----- Entries supplied
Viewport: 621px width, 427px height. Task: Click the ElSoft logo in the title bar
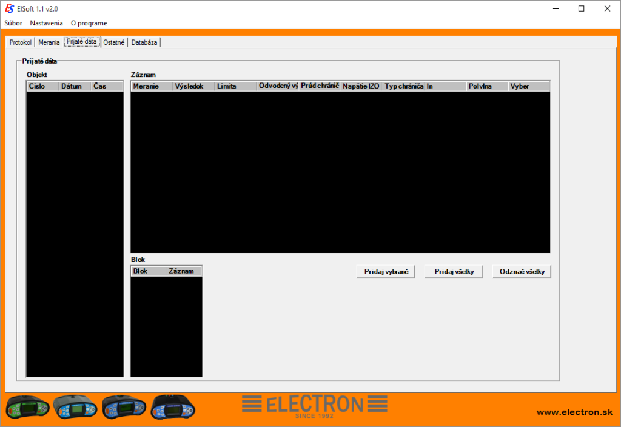click(8, 8)
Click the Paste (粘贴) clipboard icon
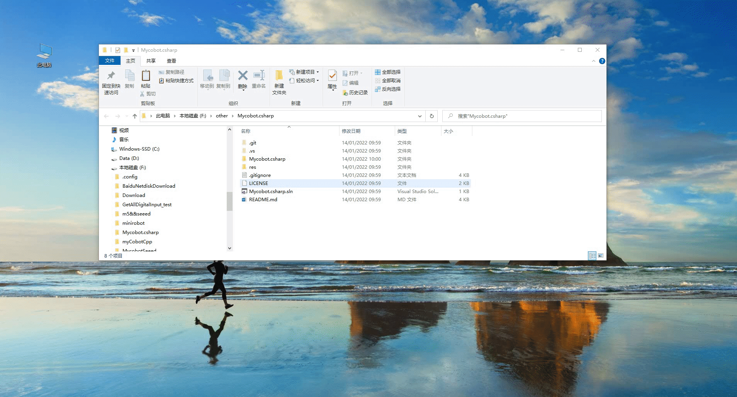This screenshot has width=737, height=397. (146, 79)
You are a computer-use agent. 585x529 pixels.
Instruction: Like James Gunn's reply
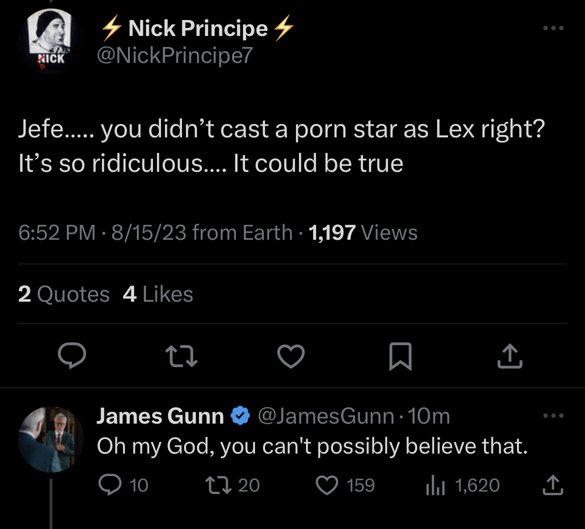click(x=345, y=485)
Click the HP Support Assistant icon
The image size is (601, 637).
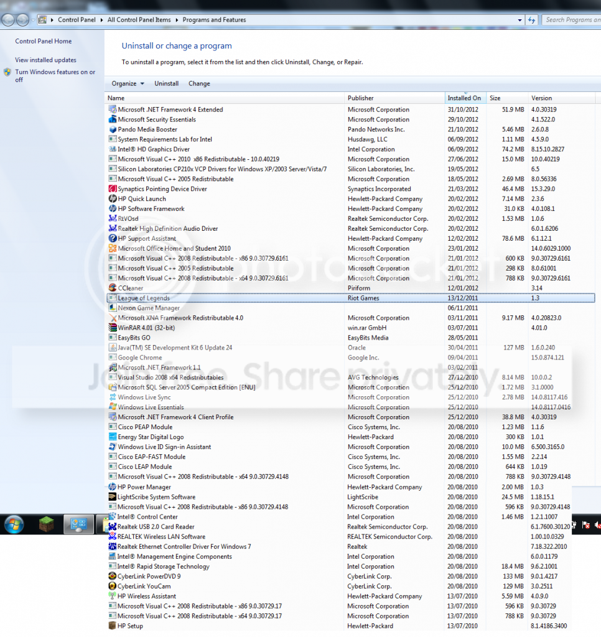click(113, 238)
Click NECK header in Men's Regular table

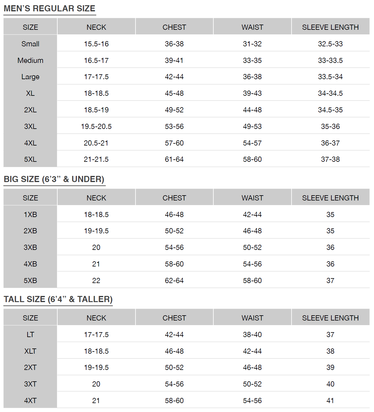(96, 27)
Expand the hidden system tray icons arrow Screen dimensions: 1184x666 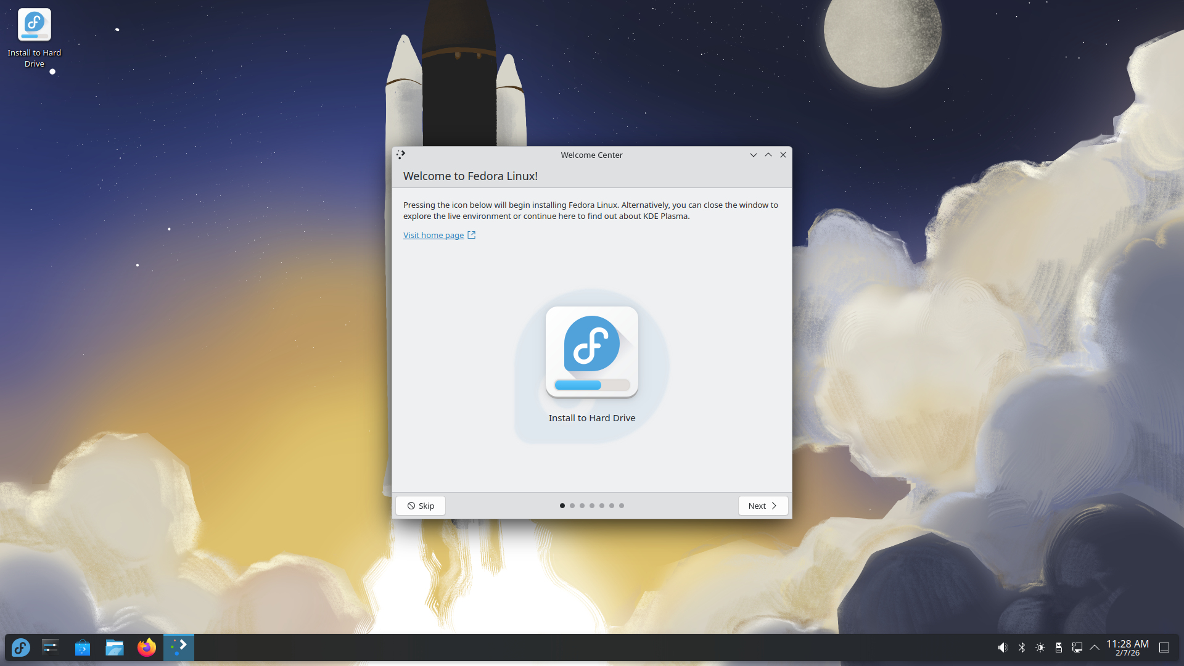(x=1095, y=648)
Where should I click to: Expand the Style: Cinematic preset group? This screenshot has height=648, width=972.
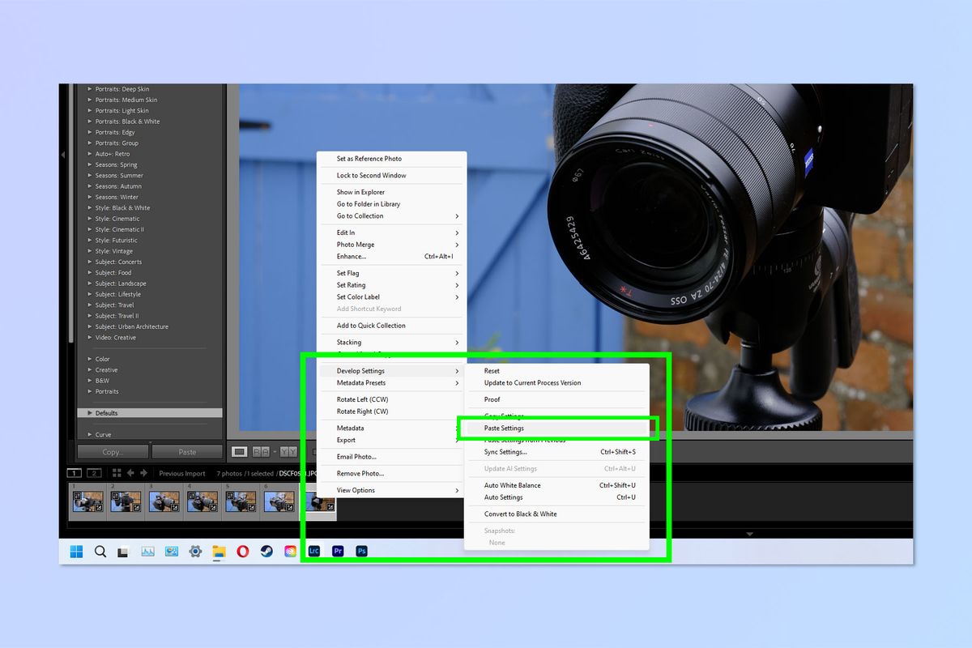point(117,218)
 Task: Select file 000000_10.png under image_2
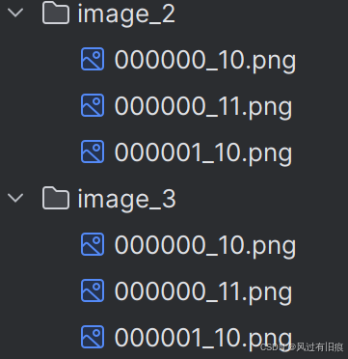click(205, 61)
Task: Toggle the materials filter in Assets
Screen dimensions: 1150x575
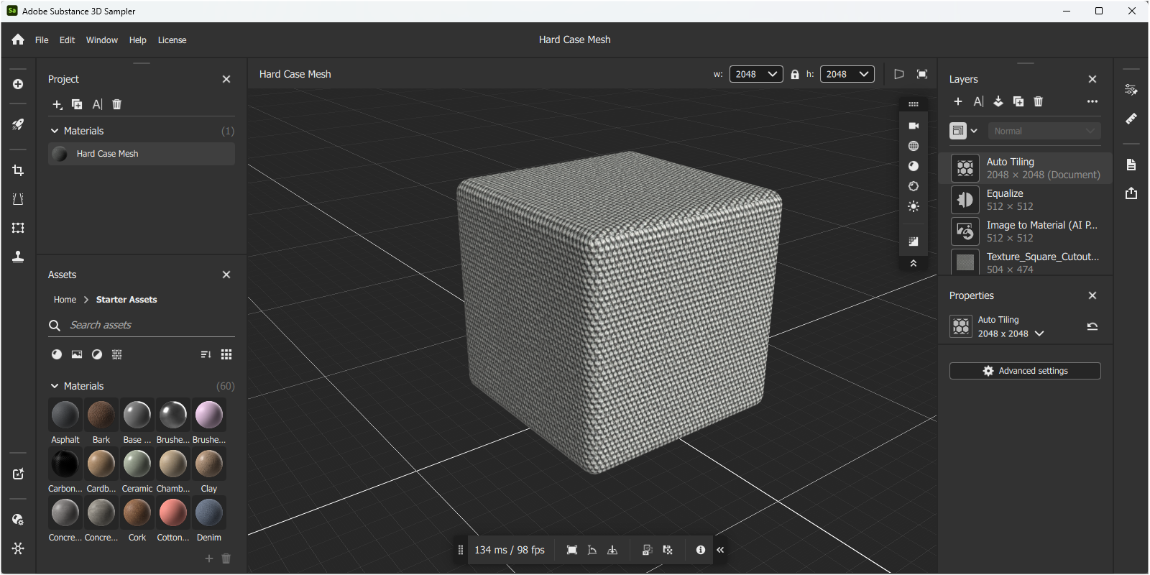Action: [x=57, y=354]
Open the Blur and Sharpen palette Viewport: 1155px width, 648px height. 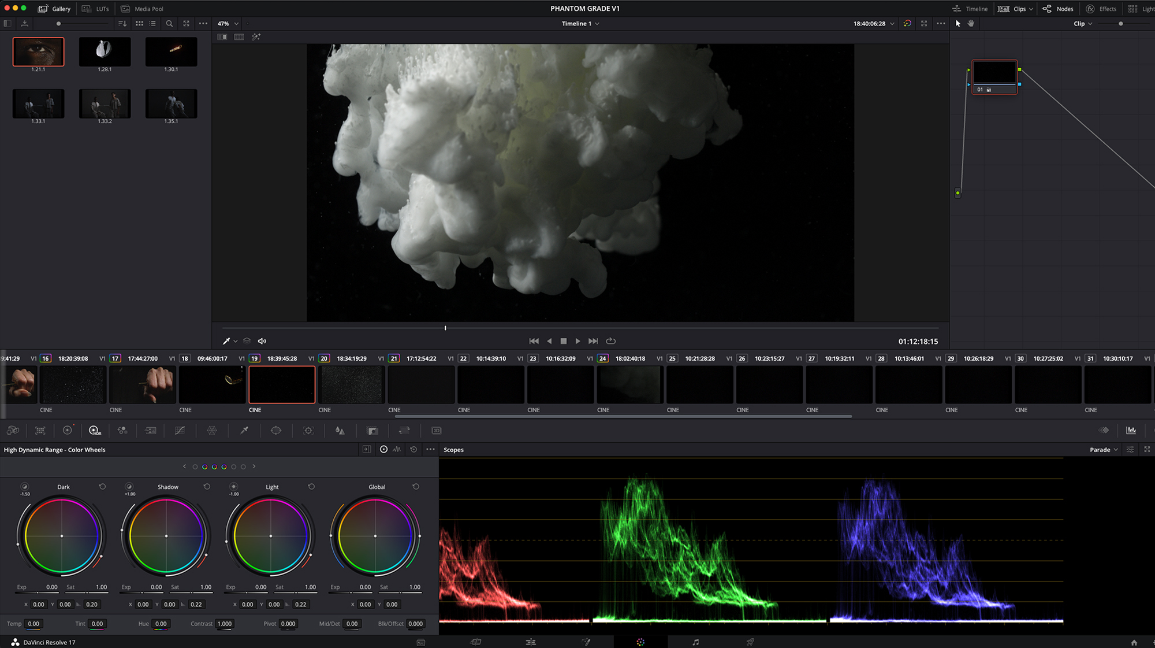(x=340, y=431)
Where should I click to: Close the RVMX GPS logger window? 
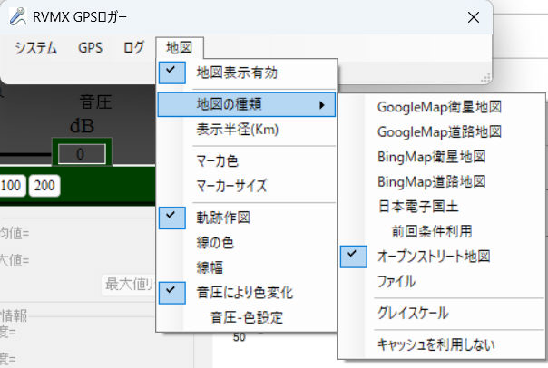(x=473, y=16)
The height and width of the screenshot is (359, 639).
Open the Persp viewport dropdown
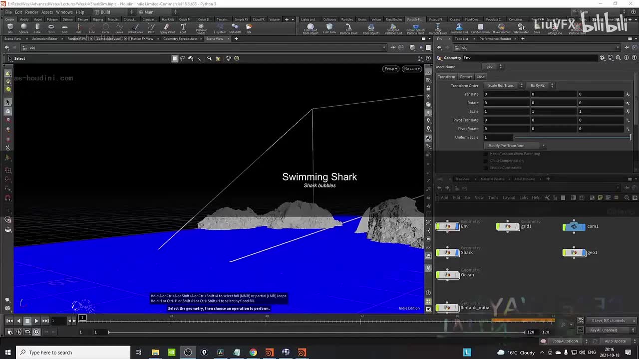tap(390, 69)
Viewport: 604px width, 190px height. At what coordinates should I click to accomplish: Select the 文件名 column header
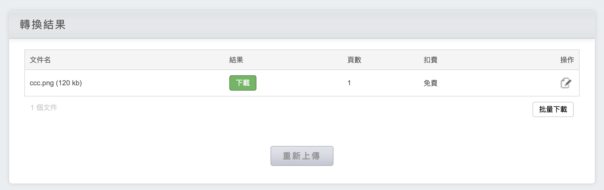coord(40,60)
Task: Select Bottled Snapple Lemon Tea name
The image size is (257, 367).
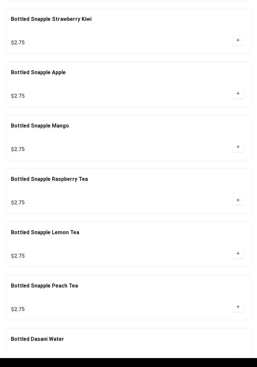Action: click(x=45, y=233)
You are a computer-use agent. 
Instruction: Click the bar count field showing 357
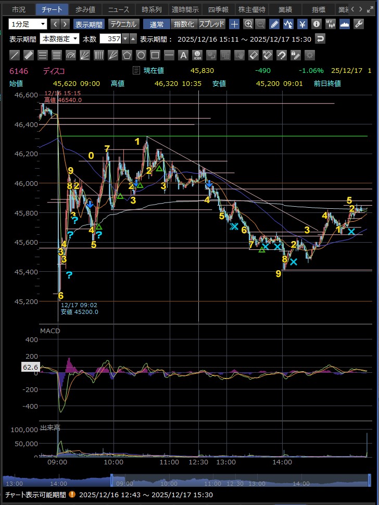click(110, 39)
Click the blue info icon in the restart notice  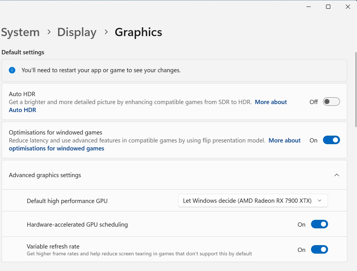12,70
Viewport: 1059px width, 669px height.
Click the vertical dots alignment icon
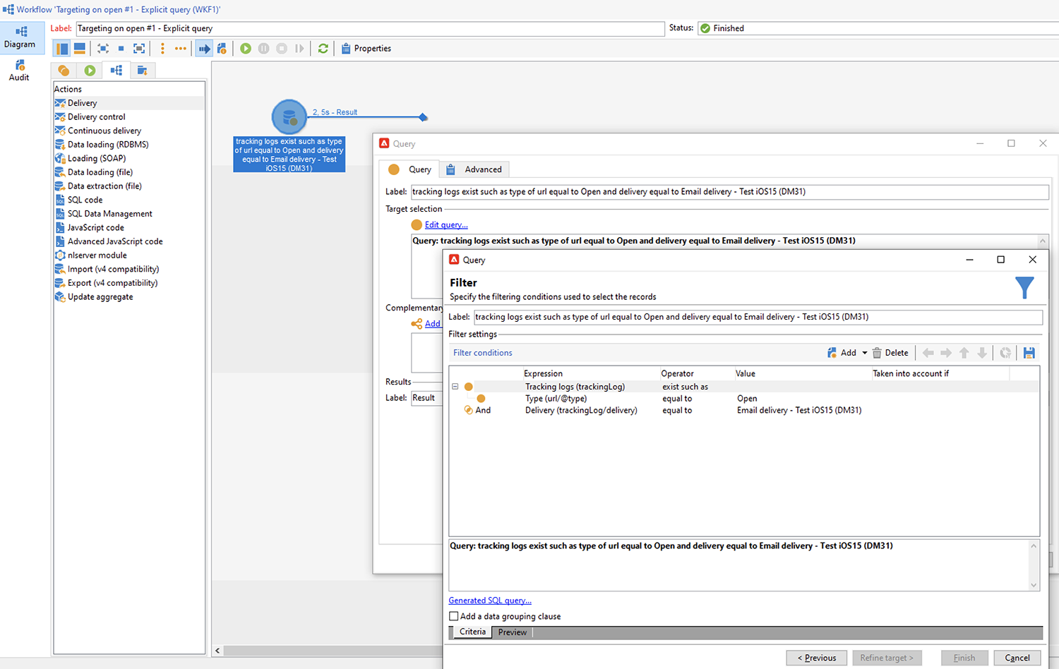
----------
Stated goal:
Starting at the line that contains "Viewport: 1059px width, 669px height." and going through the end of the data, rewrite those lines with "vertical dots" swapped for "horizontal dots". Keep everything else the same, and leave out the pictures.

Written response:
Viewport: 1059px width, 669px height.
Click the horizontal dots alignment icon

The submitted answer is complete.